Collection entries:
· · · · · · ·
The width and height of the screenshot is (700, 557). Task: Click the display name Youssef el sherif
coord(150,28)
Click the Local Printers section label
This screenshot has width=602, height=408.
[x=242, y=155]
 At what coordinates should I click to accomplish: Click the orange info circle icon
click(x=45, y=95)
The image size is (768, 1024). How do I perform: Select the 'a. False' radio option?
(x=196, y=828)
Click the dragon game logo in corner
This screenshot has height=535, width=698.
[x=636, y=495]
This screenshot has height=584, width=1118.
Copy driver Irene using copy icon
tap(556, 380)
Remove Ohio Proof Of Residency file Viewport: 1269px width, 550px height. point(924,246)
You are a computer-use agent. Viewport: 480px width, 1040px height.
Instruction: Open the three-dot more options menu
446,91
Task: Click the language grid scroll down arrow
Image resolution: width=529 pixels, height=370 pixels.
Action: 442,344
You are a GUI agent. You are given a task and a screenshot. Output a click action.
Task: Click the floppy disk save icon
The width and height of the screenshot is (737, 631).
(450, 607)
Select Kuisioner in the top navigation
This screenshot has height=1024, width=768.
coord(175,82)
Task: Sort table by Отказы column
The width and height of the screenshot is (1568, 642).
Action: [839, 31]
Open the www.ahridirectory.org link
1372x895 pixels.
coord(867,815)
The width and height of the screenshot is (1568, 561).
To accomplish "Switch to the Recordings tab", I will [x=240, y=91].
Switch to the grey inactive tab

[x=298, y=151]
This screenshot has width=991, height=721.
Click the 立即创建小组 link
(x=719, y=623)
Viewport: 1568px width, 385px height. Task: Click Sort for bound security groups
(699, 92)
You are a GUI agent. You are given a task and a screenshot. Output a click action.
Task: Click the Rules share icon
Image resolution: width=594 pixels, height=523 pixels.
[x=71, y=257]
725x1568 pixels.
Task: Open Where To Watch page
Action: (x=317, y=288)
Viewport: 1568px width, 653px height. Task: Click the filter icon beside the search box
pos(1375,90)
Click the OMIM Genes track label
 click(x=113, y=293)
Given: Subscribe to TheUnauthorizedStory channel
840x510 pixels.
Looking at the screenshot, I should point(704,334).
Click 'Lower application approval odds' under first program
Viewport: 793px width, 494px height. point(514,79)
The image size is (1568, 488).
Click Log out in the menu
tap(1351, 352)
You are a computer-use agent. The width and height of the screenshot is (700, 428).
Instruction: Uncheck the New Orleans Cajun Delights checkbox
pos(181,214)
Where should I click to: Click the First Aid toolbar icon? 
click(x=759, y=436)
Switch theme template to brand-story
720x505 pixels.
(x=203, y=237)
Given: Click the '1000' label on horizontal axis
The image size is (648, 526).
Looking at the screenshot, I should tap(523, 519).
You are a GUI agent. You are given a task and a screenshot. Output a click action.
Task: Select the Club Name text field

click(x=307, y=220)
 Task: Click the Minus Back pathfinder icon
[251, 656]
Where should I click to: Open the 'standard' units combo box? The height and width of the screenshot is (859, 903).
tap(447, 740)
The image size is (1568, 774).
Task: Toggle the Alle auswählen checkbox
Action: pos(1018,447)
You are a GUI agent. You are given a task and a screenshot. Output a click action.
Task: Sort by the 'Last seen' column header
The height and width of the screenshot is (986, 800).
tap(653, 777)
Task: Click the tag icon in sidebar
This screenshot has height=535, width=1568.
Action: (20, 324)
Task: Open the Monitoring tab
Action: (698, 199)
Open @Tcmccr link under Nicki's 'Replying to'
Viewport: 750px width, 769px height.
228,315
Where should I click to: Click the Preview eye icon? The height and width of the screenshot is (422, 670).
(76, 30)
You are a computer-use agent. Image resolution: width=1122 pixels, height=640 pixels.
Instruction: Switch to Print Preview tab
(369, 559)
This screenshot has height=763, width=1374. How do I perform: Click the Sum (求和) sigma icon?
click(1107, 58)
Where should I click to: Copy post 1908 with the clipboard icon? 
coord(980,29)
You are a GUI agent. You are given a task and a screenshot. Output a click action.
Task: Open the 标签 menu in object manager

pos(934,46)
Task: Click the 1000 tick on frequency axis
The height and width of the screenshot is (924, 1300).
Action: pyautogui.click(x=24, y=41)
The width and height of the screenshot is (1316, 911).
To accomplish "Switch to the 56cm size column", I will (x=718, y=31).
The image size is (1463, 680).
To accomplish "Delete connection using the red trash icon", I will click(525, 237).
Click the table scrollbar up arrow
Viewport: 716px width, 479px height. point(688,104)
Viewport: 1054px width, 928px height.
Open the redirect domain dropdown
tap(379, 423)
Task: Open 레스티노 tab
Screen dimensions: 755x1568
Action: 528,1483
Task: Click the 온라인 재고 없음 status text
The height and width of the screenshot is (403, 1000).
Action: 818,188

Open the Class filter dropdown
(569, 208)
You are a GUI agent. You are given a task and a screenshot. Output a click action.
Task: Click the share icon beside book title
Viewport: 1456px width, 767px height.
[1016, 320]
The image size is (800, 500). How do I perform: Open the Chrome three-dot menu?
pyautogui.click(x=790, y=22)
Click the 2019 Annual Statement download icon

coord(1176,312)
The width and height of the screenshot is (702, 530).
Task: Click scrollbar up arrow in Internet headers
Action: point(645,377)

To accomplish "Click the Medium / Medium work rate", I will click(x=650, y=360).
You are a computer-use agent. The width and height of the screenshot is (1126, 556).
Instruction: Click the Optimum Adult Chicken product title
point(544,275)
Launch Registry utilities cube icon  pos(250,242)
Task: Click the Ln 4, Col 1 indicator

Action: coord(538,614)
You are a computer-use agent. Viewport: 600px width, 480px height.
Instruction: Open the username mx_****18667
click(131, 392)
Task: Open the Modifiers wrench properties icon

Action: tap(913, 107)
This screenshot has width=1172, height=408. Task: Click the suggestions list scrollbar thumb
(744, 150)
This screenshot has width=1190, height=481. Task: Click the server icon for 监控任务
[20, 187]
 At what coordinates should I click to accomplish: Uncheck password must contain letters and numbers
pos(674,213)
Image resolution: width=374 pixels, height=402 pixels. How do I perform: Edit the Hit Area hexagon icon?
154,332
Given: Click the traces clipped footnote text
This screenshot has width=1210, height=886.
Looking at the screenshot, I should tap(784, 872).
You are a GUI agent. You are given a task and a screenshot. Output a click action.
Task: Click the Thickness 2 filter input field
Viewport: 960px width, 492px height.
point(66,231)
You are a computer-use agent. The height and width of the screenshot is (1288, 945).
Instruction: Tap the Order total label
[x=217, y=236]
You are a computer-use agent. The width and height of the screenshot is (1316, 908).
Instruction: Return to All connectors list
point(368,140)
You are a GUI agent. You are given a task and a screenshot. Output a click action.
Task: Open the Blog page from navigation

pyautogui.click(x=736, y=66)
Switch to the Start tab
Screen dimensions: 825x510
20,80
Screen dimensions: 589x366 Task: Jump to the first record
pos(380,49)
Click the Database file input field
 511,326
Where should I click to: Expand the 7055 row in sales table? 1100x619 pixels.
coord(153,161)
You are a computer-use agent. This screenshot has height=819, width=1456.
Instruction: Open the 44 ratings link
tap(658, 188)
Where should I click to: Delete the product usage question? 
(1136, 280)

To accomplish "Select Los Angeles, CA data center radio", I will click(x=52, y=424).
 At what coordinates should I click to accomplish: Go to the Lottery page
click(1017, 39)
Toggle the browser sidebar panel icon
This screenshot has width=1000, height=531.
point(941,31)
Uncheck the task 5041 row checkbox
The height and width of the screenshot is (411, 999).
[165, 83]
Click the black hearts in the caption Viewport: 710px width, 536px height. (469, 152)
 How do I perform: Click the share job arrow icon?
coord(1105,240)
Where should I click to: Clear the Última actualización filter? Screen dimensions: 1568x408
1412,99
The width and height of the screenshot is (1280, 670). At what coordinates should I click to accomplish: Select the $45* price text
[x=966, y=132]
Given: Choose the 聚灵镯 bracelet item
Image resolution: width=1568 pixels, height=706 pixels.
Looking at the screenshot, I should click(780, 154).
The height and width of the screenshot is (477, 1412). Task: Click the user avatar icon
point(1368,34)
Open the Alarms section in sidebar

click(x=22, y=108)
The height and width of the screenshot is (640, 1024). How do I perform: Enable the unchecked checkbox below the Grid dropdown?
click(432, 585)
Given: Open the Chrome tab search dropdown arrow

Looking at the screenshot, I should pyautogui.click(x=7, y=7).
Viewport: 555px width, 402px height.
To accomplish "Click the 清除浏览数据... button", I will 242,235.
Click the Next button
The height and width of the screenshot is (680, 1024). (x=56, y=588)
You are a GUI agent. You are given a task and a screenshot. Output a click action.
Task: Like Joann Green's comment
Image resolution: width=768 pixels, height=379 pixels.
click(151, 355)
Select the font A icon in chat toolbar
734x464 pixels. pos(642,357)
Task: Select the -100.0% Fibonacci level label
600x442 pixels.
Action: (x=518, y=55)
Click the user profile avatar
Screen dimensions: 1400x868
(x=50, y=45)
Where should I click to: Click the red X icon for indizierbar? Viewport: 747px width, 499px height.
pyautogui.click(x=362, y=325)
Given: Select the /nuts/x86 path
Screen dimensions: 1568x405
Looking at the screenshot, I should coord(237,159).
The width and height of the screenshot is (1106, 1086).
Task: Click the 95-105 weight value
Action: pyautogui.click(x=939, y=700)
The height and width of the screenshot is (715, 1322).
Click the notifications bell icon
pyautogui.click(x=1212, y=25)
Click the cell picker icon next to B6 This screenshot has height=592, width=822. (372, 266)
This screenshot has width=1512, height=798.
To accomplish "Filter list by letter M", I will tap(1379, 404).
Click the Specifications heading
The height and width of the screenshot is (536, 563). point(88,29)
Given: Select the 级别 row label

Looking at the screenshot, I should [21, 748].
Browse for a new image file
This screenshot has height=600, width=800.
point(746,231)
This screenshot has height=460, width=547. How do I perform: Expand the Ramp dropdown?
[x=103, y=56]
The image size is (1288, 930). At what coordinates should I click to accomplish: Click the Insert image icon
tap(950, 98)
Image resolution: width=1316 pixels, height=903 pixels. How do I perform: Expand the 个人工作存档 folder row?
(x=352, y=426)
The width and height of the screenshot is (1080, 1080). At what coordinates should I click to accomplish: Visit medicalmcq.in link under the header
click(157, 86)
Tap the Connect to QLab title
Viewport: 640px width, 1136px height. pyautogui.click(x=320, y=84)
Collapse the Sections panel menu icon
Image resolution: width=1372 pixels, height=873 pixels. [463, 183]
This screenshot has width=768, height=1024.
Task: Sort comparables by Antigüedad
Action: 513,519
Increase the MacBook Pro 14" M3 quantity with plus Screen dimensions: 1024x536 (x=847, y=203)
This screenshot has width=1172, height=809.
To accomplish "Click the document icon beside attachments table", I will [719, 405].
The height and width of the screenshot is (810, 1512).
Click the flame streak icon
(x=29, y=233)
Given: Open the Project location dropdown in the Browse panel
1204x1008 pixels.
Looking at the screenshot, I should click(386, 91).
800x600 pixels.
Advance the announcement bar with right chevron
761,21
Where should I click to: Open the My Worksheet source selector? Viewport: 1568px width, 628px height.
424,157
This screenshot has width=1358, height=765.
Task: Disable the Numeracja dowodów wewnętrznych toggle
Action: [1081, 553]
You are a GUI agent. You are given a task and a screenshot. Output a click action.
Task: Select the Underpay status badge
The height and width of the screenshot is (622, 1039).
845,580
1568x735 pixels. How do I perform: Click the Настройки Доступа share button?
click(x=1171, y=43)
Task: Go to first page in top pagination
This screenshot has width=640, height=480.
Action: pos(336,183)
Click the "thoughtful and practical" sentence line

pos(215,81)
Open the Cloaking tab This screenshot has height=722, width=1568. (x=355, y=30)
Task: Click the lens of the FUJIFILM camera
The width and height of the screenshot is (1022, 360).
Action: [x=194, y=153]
· · · · · · ·
> **Problem**:
Where does the string "axis" appear in the records? Copy every line that holds it.

> **Answer box**:
Given: Click the '1000' label on horizontal axis
Task: Click the 1000 tick on frequency axis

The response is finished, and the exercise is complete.